When the iteration limit is reached, the proxy injects a summary prompt and makes one final LLM call without tools to produce a closing response.
Repetition Detection
If the LLM calls the same tool with identical arguments 3 or more times, the proxy injects a warning message asking it to try a different approach. This prevents infinite loops where the LLM repeatedly calls a failing tool.
Error Handling
- Tool execution errors: Wrapped as JSON results (
{"success": false, "error": "..."}) and fed back to the LLM, which can decide how to recover - LLM errors: If the LLM returns a context-too-long error, the proxy truncates the conversation to ~50% and retries once.

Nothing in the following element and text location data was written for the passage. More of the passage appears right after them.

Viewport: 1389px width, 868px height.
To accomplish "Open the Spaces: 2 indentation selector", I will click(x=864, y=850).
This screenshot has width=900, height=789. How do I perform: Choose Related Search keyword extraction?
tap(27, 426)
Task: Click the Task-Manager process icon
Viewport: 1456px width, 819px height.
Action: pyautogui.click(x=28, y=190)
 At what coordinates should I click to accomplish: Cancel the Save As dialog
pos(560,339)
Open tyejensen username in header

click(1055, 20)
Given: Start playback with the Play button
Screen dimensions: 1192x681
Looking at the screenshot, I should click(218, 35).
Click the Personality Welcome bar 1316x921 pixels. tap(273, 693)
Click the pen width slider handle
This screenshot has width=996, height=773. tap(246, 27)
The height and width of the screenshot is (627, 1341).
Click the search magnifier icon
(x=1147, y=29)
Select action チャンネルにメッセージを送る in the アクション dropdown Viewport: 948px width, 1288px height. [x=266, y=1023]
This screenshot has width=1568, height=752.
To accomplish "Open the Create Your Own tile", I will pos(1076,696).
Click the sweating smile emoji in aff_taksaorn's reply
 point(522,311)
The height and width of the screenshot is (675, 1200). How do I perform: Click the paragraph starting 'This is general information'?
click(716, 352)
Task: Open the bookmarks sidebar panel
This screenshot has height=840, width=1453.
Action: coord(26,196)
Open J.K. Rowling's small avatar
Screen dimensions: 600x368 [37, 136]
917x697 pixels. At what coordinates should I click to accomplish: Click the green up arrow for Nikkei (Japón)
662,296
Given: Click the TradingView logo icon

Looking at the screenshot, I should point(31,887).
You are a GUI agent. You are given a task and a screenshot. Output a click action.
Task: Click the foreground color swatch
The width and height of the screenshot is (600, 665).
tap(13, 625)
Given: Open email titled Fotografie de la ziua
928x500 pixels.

Other LLM errors terminate the loop and return an Anthropic error response
- Timeout: If the overall request timeout is reached, the proxy returns whatever progress has been made
Example: curl with Server-Side Tools
Server-side tool execution is enabled by default — no special header needed:
curl -X POST https://orka.example.com/anthropic/v1/messages \
-H "x-api-key: $ORKA_TOKEN" \
-H "Content-Type: application/json" \
-H "anthropic-version: 2023-06-01" \
-d '{
"model": "anthropic/claude-sonnet-4-20250514",
"max_tokens": 4096,
"messages": [{"role": "user", "content": "Search the web for Kubernetes 1.32 release highlights and summarize them."}],
"stream": true
}'
To use as a transparent proxy instead (client manages tools), add X-Orka-Tools: disabled.
Architecture
┌─────────────┐ ┌──────────────────────────────┐ ┌───────────────┐
│ Claude Code │────▶│ Orka API Server │────▶│ Anthropic API │
│ (or any │◀────│ /anthropic/v1/messages │◀────│ OpenAI API │
│ Anthropic │ │ │ │ Azure OpenAI │
│ client) │ │ Provider resolution: │ └───────────────┘
└─────────────┘ │ - Provider CRD lookup │
│ - Secret-based API keys │
│ - Model routing │
│ - Server-side tool execution │
└──────────────────────────────┘
Orka injects built-in tools and runs server-side tool execution by default. Set X-Orka-Tools: disabled to use as a transparent proxy where the client manages its own tool execution loop — see Server-Side Tool Execution above.